Ancora non capisco perché devo svegliarmi presto, il negozio apre alle 9 ma a quanto pare devo essere dentro due ore prima. Faccio una colazione veloce e svogliata: latte e due biscotti, quanto desidero le ottime brioche di mio padre, potrei provare a farle ma sono pessima a cucinare.Mi vesto normalmente con qualcosa di comodo, a caso, dato che la mia capacità di vestirmi è pari a 0, cioè prendo le prime cose nell'armadio che trovo e le indosso, e mi fiondo fuori dal mio minuscolo appartamento quasi monolocale, l'unico che mi posso permettere. Mi manca il mio adorato pianoforte con cui mi perdevo tra le note di ogni brano. Mentre chiudo a chiave la porta e mentre scendo le scale, non riesco a fare a meno di pensare che oggi succederà qualcosa di speciale, me lo sento, ho come un sesto senso per queste cose.
Sto camminando per le strade di New York, assorta dai miei pensieri deprimenti, quando, plup, una goccia e poi un'altra e un'altra ancora. Ben presto quella leggera pioggerellina primaverile si trasforma in un temporale e pensare che non ho portato l'ombrello perché il meteo aveva previsto un sole scottante, fottuto meteo, adesso che faccio? Mi ritrovo a correre come non mai verso il vicolo con l'entrata di servizio del negozietto per cui lavoro. Appena arrivata mi rifugio sotto la piccola tettoia posta sopra l'ingresso. Cerco quelle maledette chiavi nel mio piccolo zainetto, comodo ma disordinato all'interno. Ancora non ho imparato a riconoscere la chiave giusta e comincio a provarle tutte.

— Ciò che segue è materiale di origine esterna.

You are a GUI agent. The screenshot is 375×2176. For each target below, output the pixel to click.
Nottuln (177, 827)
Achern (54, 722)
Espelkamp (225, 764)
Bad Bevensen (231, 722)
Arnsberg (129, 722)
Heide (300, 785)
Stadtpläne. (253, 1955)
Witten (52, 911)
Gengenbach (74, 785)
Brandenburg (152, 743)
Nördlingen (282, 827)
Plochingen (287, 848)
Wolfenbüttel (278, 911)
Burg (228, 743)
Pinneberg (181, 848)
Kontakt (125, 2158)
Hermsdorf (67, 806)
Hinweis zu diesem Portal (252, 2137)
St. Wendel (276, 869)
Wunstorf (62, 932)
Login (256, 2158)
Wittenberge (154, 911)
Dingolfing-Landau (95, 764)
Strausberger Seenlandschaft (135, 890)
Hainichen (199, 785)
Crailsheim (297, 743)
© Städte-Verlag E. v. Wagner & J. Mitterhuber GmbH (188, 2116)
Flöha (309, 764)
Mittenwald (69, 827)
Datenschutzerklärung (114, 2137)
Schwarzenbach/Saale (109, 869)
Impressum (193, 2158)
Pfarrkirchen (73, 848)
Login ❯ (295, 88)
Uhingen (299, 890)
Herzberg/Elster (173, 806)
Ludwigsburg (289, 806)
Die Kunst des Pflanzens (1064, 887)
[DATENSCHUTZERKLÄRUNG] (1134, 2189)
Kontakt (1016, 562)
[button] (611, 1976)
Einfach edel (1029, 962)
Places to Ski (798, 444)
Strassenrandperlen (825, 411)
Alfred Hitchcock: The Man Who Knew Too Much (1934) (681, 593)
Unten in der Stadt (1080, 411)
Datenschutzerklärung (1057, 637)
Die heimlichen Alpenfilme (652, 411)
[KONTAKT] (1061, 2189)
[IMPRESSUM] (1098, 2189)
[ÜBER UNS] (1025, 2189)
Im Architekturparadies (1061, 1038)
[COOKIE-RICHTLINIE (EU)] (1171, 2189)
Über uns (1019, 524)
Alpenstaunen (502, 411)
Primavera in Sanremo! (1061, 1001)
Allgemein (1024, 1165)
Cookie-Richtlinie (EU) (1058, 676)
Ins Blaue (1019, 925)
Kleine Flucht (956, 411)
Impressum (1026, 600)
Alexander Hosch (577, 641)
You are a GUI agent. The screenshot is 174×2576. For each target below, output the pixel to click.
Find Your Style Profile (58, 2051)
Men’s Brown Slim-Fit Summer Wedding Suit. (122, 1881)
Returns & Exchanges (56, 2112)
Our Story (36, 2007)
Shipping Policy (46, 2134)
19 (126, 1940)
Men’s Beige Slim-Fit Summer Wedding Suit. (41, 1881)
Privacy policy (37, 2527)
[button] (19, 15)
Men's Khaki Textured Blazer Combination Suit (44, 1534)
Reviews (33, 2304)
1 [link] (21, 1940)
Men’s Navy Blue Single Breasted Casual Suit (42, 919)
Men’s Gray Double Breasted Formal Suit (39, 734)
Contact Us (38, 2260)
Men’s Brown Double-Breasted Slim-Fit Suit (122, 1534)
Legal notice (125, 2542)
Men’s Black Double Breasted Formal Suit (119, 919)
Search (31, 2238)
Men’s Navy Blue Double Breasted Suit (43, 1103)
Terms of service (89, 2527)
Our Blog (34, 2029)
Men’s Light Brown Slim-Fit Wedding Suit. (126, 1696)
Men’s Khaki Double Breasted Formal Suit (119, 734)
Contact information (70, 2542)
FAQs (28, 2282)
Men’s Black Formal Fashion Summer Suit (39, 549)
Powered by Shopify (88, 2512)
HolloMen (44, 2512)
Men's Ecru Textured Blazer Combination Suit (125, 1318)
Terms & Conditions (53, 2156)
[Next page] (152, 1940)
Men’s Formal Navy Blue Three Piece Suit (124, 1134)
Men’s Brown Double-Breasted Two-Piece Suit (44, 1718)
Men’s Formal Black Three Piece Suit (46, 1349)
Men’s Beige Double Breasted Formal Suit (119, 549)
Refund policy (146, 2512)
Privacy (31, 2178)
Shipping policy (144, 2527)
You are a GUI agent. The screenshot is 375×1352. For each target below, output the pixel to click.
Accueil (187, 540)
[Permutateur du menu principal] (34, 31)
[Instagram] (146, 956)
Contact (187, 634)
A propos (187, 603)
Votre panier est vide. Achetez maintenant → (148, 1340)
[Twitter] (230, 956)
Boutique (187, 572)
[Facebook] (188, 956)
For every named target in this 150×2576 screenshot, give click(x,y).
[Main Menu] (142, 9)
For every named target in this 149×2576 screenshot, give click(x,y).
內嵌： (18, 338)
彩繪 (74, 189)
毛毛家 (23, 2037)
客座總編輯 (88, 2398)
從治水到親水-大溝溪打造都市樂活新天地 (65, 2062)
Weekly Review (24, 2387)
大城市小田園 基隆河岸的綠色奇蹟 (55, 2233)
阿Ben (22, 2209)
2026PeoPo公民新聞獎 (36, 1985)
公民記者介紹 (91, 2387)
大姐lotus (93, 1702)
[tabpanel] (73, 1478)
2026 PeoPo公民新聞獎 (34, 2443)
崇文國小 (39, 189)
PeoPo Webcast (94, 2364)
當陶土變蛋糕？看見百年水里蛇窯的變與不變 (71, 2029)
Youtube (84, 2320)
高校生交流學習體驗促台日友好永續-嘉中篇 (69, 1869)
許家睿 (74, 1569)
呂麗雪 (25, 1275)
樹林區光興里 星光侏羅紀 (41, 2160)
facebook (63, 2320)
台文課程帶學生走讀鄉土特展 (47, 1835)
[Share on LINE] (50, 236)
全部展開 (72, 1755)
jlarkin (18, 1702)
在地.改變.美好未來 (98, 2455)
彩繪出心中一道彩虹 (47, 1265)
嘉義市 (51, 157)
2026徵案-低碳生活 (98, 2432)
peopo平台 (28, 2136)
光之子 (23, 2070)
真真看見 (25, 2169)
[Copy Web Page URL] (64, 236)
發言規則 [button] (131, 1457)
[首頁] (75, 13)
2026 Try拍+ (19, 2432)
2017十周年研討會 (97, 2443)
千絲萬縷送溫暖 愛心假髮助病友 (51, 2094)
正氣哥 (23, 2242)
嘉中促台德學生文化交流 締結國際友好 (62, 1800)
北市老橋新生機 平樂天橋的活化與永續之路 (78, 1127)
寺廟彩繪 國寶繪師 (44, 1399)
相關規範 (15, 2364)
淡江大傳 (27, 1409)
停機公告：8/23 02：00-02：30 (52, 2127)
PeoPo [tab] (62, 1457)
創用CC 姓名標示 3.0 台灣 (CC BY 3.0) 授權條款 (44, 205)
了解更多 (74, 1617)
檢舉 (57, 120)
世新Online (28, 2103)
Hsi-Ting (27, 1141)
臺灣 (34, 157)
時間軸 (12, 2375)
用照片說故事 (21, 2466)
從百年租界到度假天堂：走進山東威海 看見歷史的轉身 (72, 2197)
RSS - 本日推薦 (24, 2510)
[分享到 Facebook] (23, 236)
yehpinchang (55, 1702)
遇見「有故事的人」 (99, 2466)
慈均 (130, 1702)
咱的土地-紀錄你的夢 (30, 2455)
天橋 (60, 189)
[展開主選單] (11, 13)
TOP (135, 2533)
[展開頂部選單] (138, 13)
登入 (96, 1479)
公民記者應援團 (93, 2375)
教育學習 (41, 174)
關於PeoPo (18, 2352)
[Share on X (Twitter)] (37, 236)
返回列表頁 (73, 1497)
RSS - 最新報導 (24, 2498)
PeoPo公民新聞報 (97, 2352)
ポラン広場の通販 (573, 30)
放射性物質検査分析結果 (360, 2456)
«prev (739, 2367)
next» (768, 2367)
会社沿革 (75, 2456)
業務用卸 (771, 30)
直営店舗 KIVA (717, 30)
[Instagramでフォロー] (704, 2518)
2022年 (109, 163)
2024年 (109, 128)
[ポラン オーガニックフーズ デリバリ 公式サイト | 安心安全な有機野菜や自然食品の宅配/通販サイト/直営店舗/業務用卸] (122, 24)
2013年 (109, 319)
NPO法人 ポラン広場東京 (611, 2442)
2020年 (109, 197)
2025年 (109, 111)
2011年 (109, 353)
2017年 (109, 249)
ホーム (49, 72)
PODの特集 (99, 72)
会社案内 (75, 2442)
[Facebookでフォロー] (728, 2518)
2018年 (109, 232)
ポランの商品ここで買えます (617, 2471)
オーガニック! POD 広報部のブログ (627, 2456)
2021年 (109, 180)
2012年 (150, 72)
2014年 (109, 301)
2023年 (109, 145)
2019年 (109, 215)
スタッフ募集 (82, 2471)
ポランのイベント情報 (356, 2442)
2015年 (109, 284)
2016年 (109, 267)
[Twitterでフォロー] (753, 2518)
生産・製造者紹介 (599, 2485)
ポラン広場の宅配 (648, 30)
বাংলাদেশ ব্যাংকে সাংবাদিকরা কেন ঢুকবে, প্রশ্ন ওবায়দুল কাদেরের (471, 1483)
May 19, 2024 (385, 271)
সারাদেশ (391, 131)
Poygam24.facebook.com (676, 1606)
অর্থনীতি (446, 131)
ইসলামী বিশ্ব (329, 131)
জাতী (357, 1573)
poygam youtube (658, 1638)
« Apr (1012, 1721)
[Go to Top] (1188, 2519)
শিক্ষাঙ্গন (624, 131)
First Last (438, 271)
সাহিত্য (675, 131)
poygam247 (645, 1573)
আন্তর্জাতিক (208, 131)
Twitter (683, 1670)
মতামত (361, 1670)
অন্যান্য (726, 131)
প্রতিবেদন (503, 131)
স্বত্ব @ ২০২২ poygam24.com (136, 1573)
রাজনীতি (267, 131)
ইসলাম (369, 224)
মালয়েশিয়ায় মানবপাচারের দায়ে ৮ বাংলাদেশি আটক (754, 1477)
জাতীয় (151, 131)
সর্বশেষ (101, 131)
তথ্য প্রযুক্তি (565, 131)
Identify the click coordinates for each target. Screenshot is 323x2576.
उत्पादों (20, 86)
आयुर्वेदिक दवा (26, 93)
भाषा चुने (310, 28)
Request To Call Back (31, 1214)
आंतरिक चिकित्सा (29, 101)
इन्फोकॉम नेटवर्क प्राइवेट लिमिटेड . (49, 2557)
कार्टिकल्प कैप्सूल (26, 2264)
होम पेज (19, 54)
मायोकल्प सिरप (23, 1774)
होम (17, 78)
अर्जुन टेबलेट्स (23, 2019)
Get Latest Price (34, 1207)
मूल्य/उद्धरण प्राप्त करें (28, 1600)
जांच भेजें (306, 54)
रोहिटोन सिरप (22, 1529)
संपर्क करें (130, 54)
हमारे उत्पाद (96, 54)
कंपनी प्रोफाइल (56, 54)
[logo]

SBANG, salto spaventata da quel rumore assordante che mi ha sorpreso alle spalle, ho quasi sentito la terra tremare. Mi giro lentamente, preparata al peggio, mio padre mi ha insegnato un po' di difesa personale per i casi estremi. Mi trovo davanti un uomo messo veramente male. Il suo viso è ricoperto di tagli ed escoriazioni, la tuta che indossa è a brandelli, ma sotto indossa una canottiera che non lascia intravedere la sua pelle. Noto a malapena il braccio metallico che ha perché mi perdo nei suoi occhi azzurri contornati da dei capelli neri. Lui è spaesato e mi guarda confuso, probabilmente perché credeva che alla sua vista scappassi, ma io non sono così.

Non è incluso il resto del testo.